> _Tareas pendientes_
(a) Devuelve íntegro y sin ningún cambio el relato sobre Don Severino.
(b) Indica cada línea de las filas en la que aparezca la cadena "dimensions".
┌─ Texto de la página
Hubo un año que, Don Severino, llegó un poco tarde a su trabajo. Resulta que había cambiado su viejo coche y se había comprado un último modelo del Seat 131 Supermirafiori color marrón, sino recuerdo mal. Llegó a la hora del recreo, cuando más jaleo había en el patio, para aparcar delante de la entrada de su despacho. Todos los alumnos hicimos un pasillo para ver de cerca aquel cochazo impresionante que tantísimo relucía. Uno de sus mejores trajes también le acompañaba en aquella entrada triunfal en el colegio.
Don Severino era un profesor muy serio, muy recto y de decisiones rápidas que asustaban a cualquiera. Nos daba matemáticas. Que cualquiera de nosotros se preparase si no llevábamos los deberes hechos. Solía agarrarnos por los mofletes o las patillas y levantarnos cual saco de patatas. En una ocasión, recuerdo no poder comer nada sólido durante un par de días, del dolor que tenía en la boca al haberme castigado de tal manera.
└─
┌─ Filas extraídas
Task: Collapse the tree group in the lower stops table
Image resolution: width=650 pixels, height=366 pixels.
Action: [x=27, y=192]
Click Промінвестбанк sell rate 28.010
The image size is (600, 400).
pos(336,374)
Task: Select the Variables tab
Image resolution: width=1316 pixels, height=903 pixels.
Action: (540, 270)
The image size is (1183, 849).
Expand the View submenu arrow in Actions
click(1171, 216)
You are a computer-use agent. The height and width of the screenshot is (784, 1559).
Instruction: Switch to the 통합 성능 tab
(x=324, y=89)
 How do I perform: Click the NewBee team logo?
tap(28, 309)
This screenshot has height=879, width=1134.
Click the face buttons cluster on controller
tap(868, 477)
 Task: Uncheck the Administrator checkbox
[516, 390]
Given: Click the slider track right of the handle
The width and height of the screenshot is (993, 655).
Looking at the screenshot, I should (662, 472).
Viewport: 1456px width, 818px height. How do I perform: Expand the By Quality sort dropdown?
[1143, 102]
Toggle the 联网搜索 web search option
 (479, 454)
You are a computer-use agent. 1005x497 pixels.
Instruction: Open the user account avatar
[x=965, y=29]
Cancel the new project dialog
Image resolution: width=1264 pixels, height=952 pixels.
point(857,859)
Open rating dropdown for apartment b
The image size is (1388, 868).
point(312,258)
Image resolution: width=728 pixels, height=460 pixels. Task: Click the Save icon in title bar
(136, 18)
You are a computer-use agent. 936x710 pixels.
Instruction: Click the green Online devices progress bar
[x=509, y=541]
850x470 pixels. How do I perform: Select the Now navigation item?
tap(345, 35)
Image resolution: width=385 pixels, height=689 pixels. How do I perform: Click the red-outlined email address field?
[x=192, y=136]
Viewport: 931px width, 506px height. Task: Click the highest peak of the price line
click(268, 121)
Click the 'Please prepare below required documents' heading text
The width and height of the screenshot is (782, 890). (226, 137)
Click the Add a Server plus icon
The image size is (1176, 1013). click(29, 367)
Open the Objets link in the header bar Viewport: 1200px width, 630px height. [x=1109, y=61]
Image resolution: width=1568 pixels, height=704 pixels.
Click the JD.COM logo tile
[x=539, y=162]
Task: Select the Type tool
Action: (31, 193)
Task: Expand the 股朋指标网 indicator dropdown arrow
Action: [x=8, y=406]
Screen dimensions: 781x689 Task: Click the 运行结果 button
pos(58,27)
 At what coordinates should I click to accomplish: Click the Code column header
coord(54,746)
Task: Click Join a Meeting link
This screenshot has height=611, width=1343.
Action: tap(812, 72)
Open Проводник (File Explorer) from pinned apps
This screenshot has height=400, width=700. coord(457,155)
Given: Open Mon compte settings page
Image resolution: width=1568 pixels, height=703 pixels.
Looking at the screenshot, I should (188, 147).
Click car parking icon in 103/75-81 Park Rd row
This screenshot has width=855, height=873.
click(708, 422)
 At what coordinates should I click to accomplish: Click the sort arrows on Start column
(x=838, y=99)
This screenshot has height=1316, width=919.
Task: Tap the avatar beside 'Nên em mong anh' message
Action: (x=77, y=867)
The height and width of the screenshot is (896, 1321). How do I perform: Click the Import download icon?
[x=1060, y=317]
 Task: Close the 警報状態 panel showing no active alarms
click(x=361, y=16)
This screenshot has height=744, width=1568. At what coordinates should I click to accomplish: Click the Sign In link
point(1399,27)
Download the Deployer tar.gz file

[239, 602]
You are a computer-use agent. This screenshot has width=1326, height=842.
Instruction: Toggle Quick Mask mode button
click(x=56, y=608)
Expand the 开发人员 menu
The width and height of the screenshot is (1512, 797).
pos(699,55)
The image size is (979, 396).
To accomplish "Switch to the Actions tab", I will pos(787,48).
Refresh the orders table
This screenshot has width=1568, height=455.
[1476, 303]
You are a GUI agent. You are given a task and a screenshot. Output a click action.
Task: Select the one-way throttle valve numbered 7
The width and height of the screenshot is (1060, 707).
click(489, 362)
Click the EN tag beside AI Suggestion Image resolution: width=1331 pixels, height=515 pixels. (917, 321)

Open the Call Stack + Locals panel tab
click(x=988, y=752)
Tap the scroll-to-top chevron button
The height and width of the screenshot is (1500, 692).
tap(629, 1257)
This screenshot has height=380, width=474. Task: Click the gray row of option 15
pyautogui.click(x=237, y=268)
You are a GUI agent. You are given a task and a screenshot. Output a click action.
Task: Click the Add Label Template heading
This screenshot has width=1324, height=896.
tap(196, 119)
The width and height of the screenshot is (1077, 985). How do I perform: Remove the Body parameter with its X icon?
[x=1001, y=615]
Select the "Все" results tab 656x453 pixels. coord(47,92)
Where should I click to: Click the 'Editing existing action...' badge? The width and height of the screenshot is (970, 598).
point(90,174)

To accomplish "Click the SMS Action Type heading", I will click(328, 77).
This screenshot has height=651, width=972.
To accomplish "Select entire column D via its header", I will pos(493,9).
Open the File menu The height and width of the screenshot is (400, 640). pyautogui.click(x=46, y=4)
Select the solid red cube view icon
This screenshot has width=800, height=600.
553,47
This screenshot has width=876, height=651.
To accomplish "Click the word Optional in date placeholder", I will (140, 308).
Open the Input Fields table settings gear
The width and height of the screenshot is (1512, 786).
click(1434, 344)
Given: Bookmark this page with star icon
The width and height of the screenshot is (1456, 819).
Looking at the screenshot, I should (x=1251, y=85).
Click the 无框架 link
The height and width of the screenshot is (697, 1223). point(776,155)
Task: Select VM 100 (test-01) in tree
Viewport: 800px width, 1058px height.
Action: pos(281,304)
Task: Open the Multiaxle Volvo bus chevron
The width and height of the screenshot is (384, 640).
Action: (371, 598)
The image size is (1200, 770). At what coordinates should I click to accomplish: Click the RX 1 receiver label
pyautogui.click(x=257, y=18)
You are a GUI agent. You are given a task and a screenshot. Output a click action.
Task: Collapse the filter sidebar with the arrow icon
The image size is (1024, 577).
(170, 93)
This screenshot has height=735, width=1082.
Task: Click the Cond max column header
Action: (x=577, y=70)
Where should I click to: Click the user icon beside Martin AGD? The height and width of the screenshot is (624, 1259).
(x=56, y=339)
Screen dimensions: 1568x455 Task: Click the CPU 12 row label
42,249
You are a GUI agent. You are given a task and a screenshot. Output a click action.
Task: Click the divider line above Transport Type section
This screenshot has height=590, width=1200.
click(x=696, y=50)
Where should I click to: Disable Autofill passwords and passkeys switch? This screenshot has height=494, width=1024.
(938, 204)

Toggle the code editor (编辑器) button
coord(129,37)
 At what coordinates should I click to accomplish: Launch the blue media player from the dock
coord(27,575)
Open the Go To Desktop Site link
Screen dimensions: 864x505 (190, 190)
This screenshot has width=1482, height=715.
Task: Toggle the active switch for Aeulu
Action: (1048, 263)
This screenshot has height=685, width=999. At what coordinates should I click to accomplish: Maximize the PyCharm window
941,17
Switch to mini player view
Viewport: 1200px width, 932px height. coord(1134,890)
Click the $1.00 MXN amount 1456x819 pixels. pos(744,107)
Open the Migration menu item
└─
> _Soluciones en orden_
(a)
Hubo un año que, Don Severino, llegó un poco tarde a su trabajo. Resulta que había cambiado su viejo coche y se había comprado un último modelo del Seat 131 Supermirafiori color marrón, sino recuerdo mal. Llegó a la hora del recreo, cuando más jaleo había en el patio, para aparcar delante de la entrada de su despacho. Todos los alumnos hicimos un pasillo para ver de cerca aquel cochazo impresionante que tantísimo relucía. Uno de sus mejores trajes también le acompañaba en aquella entrada triunfal en el colegio.
Don Severino era un profesor muy serio, muy recto y de decisiones rápidas que asustaban a cualquiera. Nos daba matemáticas. Que cualquiera de nosotros se preparase si no llevábamos los deberes hechos. Solía agarrarnos por los mofletes o las patillas y levantarnos cual saco de patatas. En una ocasión, recuerdo no poder comer nada sólido durante un par de días, del dolor que tenía en la boca al haberme castigado de tal manera.

(b)
Screen dimensions: 781x689 Task: Click the 运行结果 button
Screen dimensions: 1568x455 Task: Click the CPU 12 row label
Screen dimensions: 864x505 (190, 190)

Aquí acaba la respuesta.